Isabelle Auras enseignante de français à l'université el Najjah de
Naplouse a donné par téléphone une courte présentation du programme
mensuel, transmis par Internet en France. Comme l'indiquait une étudiante,
ce programme contribue à l'amélioration de leur niveau en français.
Chantal Abu Eisheh de Association d'échanges culturels Hébron-France a
expliqué depuis Hébron la naissance de leur programme bilingue
"regards croisés", bihebdomadaire avec une revue de presse, des
interviews, des sujets de société et des variétés.
Une radio est en cours d'élaboration également à Bethléem à la faculté
et gestion hôtelière et de sciences humaines.
Nathalie Pépiot coordinatrice de l'enseignement du français à Gaza a présenté
le magazine Crayon palestinien publié à trois mille exemplaires, créé
par et pour les élèves, se félicitant de cette graine de francophonie
et de ce ferment journalistique.
Walid el Louh du Comité général de l'information (SIS), a présenté sa
page quotidienne en ligne traitant de l'actualité et destinée aux
journalistes et ONG. Liée à la deuxième l'Intifada, et démarrée en
2002, elle est rédigée par deux fonctionnaires non formés et un
budget très réduit. Ils sont aidés de façon ponctuelle par des bénévoles
internationaux de passage.
Après la présentation des différents médias, Hassan Kashef écrivain
et conseiller du ministre de l'information, a estimé que tout ce
qui a été présenté n'était pas suffisant et que les médias
palestiniens francophones devaient faire un effort pour développer les
programmes. Il a ajouté que la francophonie devait être une contre
culture américaine et que les palestiniens "souhaitaient consommer
de la culture francophone", précisant que les médias devaient
s'adresser à la jeunesse et non plus seulement à une élite et qu'ils
devaient promouvoir des programmes pédagogiques et éducatifs avec entre
autres des dessins animés absents de ces médias.
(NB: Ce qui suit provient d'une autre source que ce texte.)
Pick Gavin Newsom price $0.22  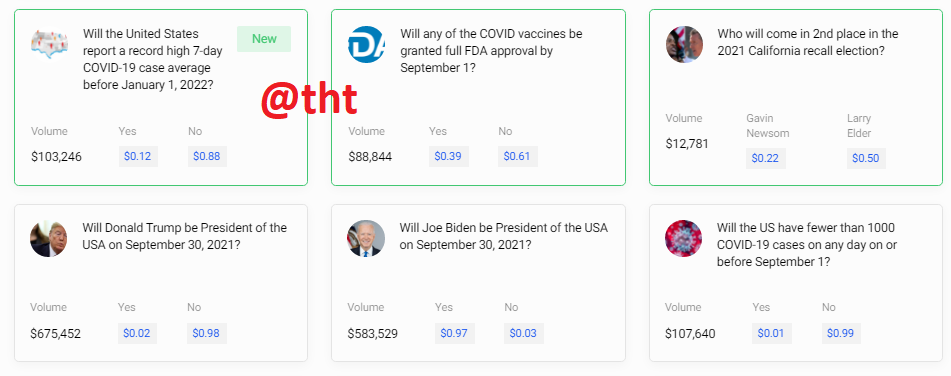click(x=766, y=158)
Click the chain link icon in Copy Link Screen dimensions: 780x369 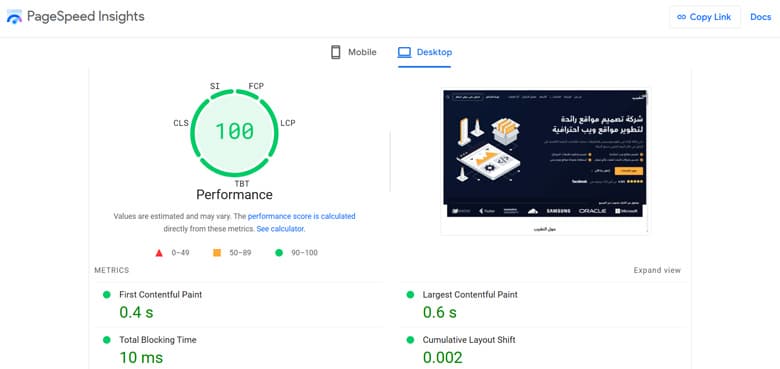pos(682,17)

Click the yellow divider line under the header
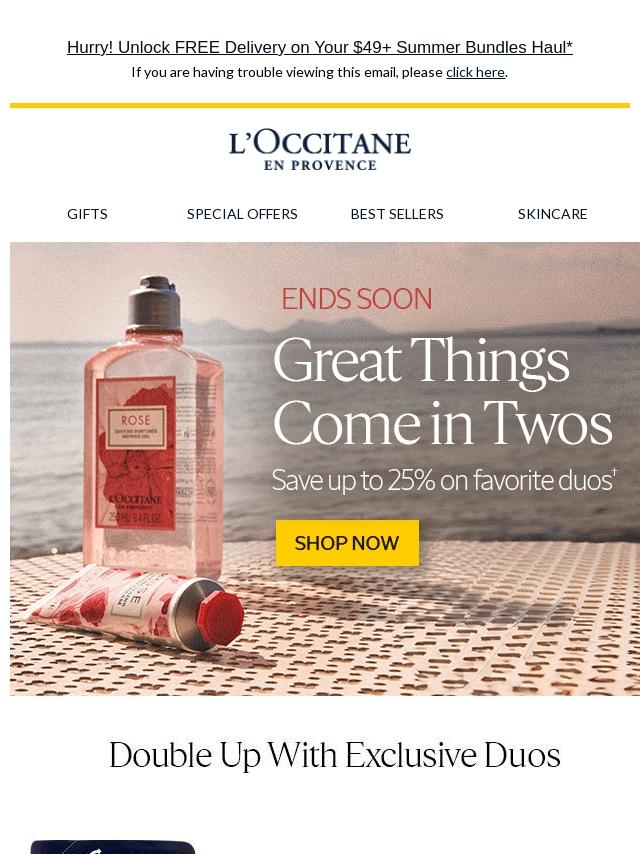(320, 105)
Marianne Blume, enseignante au département français de l'université el
Azhar, après avoir rappelé que la francophonie ce n'était pas seulement
la France , a mis l'accent sur l'importance d'adapter le langage à la
cible et donc qu'il ne suffisait pas de traduire de l'arabe en français
pour être
compris par l'Occident mais qu'il était nécessaire de s'adapter à
la forme de pensée occidentale pour que le message puisse passer.
Ziad MedouKh, responsable du département français à l'université al
Aqsa a regretté que la PBC soit peu regardée par les étudiants, au
profit de TV5. Il a indiqué qu'il se servait lui-même de ce programme
dans ses cours et a proposé que soient élaborés des programmes pédagogiques
dans lesquels les étudiants seraient impliqués.
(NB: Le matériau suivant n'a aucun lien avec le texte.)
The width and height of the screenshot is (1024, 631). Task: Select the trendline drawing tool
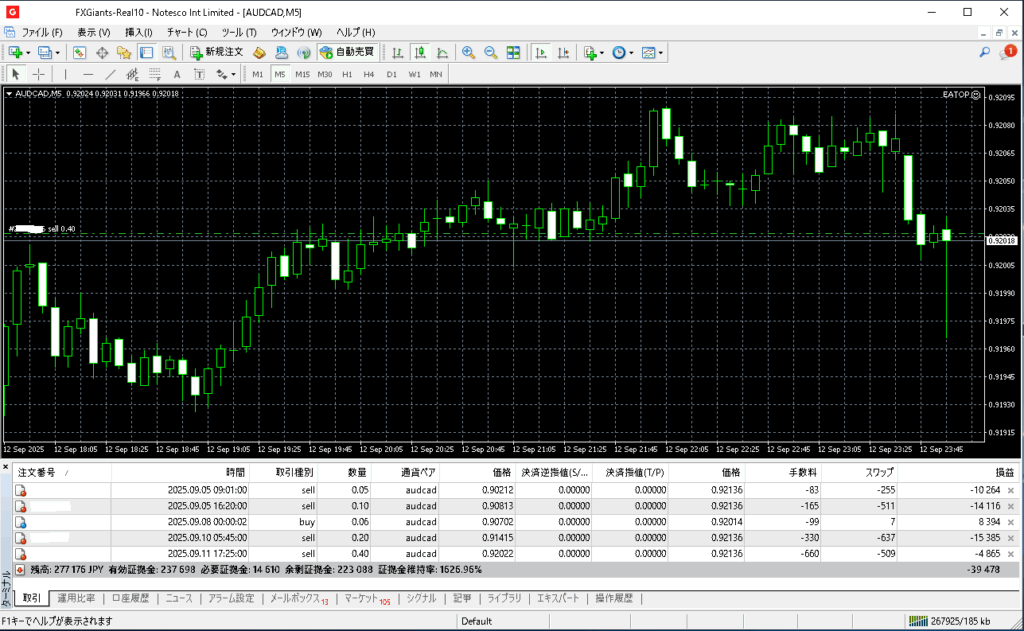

Rami Fayyad, Coordinateur des écoles a rappelé que 80% du public
potentiel des médias francophones étaient les élèves des collèges et
lycées et les étudiants d'universités. A ce titre, il était important
de promouvoir leur travail par une couverture médiatique qui
participait à l'essor de la francophonie pour les encourager. La
transmission par la chaîne satellitaire palestinienne des ces programmes
contribuerait également à donner une image positive et dynamique de la
Palestine. Des programmes d'apprentissage linguistique pourraient être développés
à la PBC , et les élèves devraient pouvoir être partie prenante dans
la création d'émissions de Palestine-Info.
Dynamique de l'atelier :
La Section palestinienne de l'UPF tiendra prochainement une réunion pour
tirer les enseignements et les conclusions de cet atelier-débat, une
autre est prévue entre les acteurs de la francophonie dans les médias
palestiniens pour élaborer des propositions concrètes.
Pour autant, nous pouvons déjà dégager un certains nombre
d'enseignements qui ouvriront le débat :
La présence du nouveau directeur général de la PBC et celle du
conseiller du ministre de l'information, en ces temps où les médias
palestiniens sont dans une phase de transition, marquent une continuité
de l'intérêt que porte l'Autorité Nationale Palestinienne au développement
de la francophonie dans les médias palestiniens.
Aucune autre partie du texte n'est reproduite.